¿Qué nos pasa que no podemos ponernos a la altura de muchos países de la región? En los últimos años, Latinoamérica, con algunas excepciones, pasó por una revolución económica que ha logrado cambiar su fisonomía inflacionaria. Hoy, la mayoría de sus países disfrutan de un nivel de inflación semejante al de las economías avanzadas.

Una serie de acertadas reformas han permitido que los Bancos Centrales alcanzaran un mayor grado de independencia del poder político y de su (histórico) alto nivel de discrecionalidad, tan característico en el subcontinente. Se comprendió que la independencia del Banco Central es central para dirigir todo su esfuerzo en pos de la estabilidad de precios. Y se entendió que la madre del borrego está en la creación de dinero.

Así las cosas, la financiación de los déficits fiscales por parte de los Bancos Centrales fue prohibida. Sí, prohibida. La experiencia es hoy contundente: indica que la mayor parte de estos países han conseguido reducir las presiones inflacionarias.

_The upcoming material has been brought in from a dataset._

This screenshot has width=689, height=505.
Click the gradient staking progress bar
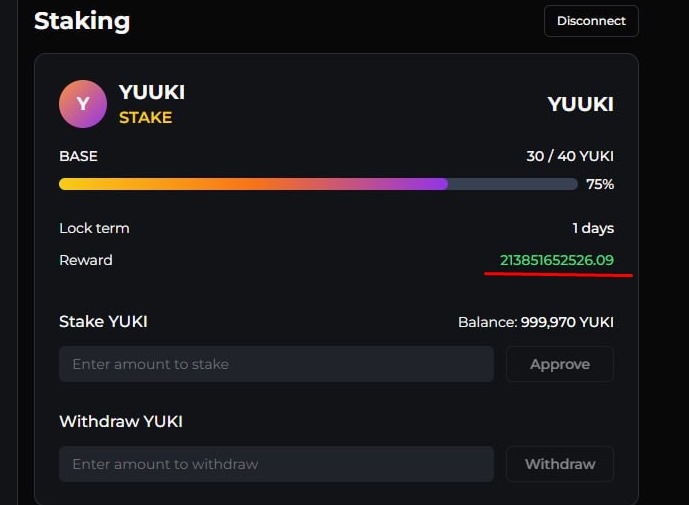pos(318,184)
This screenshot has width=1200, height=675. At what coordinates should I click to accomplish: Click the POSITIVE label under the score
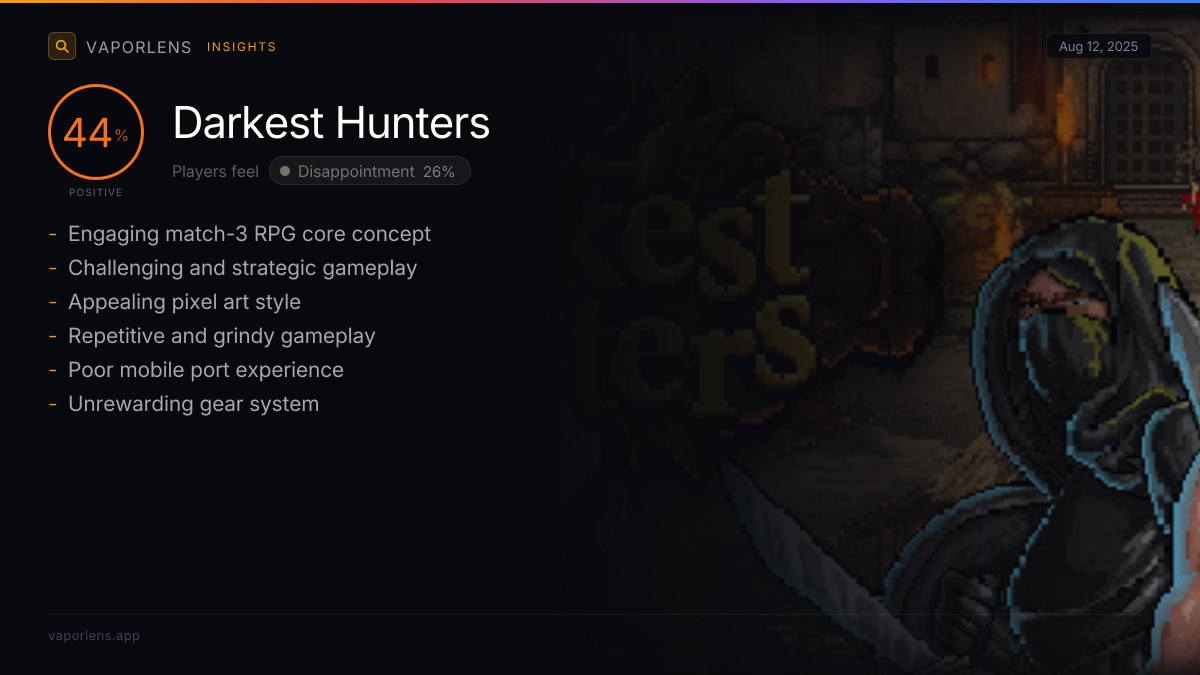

Es más, las tasas de inflación se acercan, actualmente, a los niveles de inflación de los países industrializados.  

Una vez controlada la tasa de inflación, y vuelta predecible en el tiempo, sus economías ingresaron en una suerte de  círculo virtuoso donde el que recoge sus frutos es el crecimiento económico a largo plazo.

Pero nosotros no aprendemos la lección. Y las recientes medidas lo demuestran. En nuestro país, las cosas caminan por un carril muy diferente. Lamentablemente. Así, la inflación golpea duramente la inversión. Es que cuando hay inflación, la gente y los inversores prefieren -con toda racionalidad- dedicarle mayor atención a ella que a la productividad y, obviamente, a los costos. 

Por eso, en nuestra economía es menos gravitante la competitividad y la producción que los aspectos financieros de toda empresa y negocio.

Como tenemos un tipo de cambio pautado por la autoridad, el Banco Central debe cambiar el dólar por el peso a una tasa dada, haciendo uso de las reservas de divisas para intervenir el mercado, con la consiguiente pérdida de dólares.

Como la desconfianza en la moneda nacional es enorme, la demanda por dólares aumenta día a día, y así se reducen las reservas. Para no devaluar genera todo tipo de artilugios para acorralar al dólar cuyo valor, en rigor de verdad, no sube pues, en rigor, es el del peso el que baja.

El problema es que la gente huye de la tenencia de pesos. Necesita reservar valor, pero para ello no tiene una unidad local. Así, se dirige con desesperación al dólar.

Mediante el complejo entramado de restricciones cambiarias, cada vez será mayor la cantidad de gente que se dirija al mercado “negro”. Porque lo prohibido -o restringido- acentúa la desconfianza.

El Gobierno está estrechamente ligado al Banco Central y, en esta perversa sociedad, tratan de evitar una devaluación y no perder reservas. Pero, están logrando lo contrario, en un proceso que habrá de agravarse. No logran comprender que la inflación resulta de la cantidad de dinero, de su demanda y de las expectativas sobre el comportamiento del tipo de cambio. La gente está atemorizada y ello induce a demandar dólares o retener mercadería. Nadie quiere tener pesos.

En consecuencia, en lugar de un círculo virtuoso, el nuestro es uno de los pocos países que siguen en un círculo vicioso.

Las medidas anunciadas son apenas un balde de agua en el incendio de un bosque. Por eso la gente huye del peso. Y sin horizonte de salida, a menos que vaya instalándose gradualmente la confianza, nadie va a querer tener pesos. Pero generar confianza exige un esfuerzo, sobre todo fiscal, de tal magnitud que las autoridades no están dispuestas a asumir.